QUESTIONS TO ANSWER —
**a.** Translate this sentence from the passage below on Georgia's dorm tax referendum into Spanish: "The University System’s privatization plan follows a national housing trend in higher education, with states such as Kentucky and Florida already operating dorms this way."
**b.** Answer these questions using the passage below on Georgia's dorm tax referendum:
(i) Roughly how much debt is on the University System of Georgia's books?
(ii) At how many of its schools does the University System's plan involve residential facilities?
(iii) Up to how many years would the leases with the private companies extend?

PASSAGE SHOWN —
--
Toward the bottom of the general election ballot, Georgia voters are being asked to consider whether a property tax exemption should be extended to private companies that operate dorms on the campuses of the state’s public colleges and universities.

The statewide referendum is one component of the University System of Georgia’s plan to ultimately get out of the student housing business, turn the work over to private industry and at the same time clear some of the almost $4 billion in debt on its books.

The University System’s privatization plan follows a national housing trend in higher education, with states such as Kentucky and Florida already operating dorms this way.

But while the model may be popular with some colleges, the extra incentive of extending a property tax exemption to private operators is not universally accepted.

Where the model has been employed, school officials say the partnerships help them develop infrastructure the universities may not be able to afford on their own.

“We get to a point as institutions where we don’t have the land, finances or debt capacity (to increase housing stock), so the only option for expansion is one of these public-private partnerships,” said Norbert Dunkel, an associate vice president for student affairs, auxiliary operations, at the University of Florida.

In Georgia, the University System’s plan involves existing or new residential facilities at nine of its 31 schools. The system would still own the buildings and land, and the private companies would operate the dorms and collect rents under leases that would extend up to 65 years. They would also have first rights on new projects at the institutions.

If the portfolio were taxed, it would be in the $6 million to $7 million range, said Susan Ridley, the University System finance officer leading the project. The debt on the existing properties is just under $300 million, she said.
--
SOURCE INFORMATION —
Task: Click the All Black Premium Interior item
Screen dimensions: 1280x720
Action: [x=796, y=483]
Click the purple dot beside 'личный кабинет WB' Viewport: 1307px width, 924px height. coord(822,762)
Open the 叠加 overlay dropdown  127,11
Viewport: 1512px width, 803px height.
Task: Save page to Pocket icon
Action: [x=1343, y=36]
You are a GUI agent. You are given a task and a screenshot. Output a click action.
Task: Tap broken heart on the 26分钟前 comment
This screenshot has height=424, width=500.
--
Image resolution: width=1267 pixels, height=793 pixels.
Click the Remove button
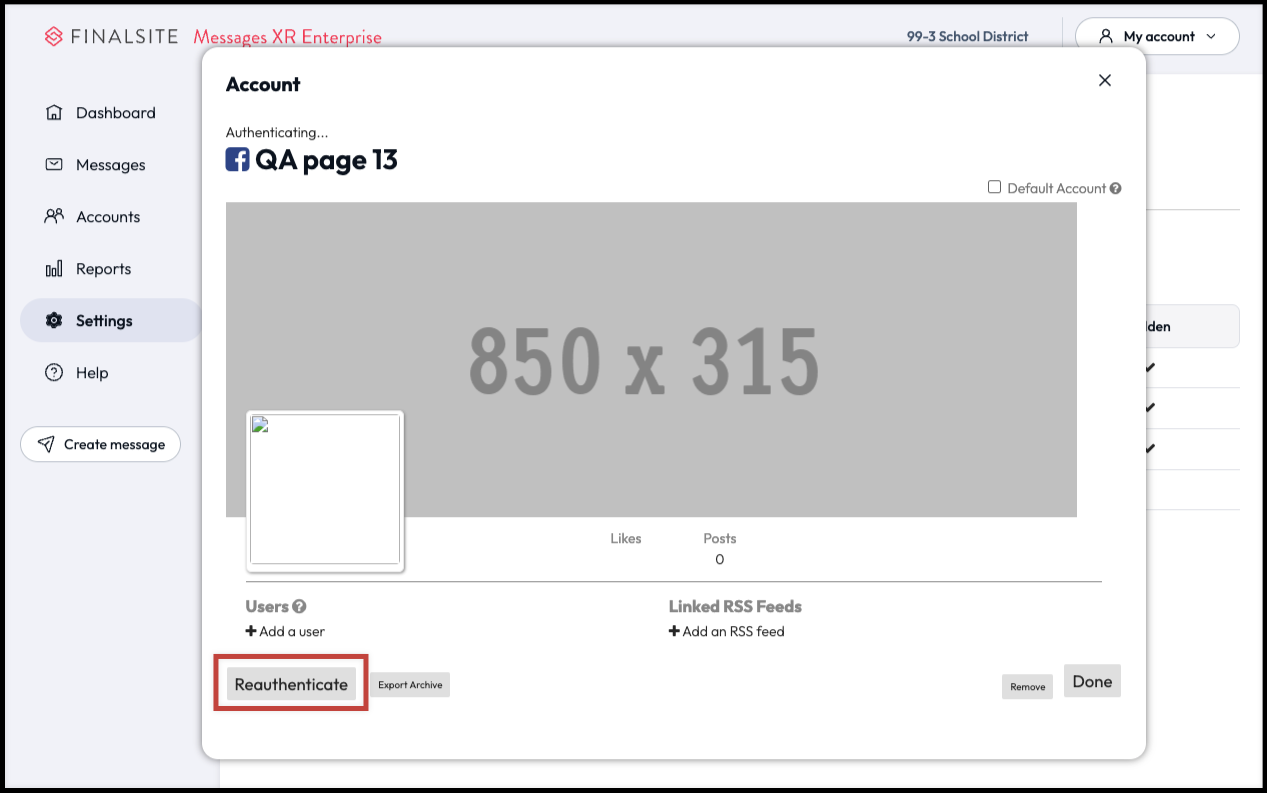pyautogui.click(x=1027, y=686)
--
SOLVED TASKS —
**a.** El plan de privatización del Sistema Universitario sigue una tendencia nacional en materia de vivienda en la educación superior, y estados como Kentucky y Florida ya gestionan sus residencias estudiantiles de este modo.

**b.**
(i) Almost $4 billion.
(ii) Nine of its 31 schools.
(iii) Up to 65 years.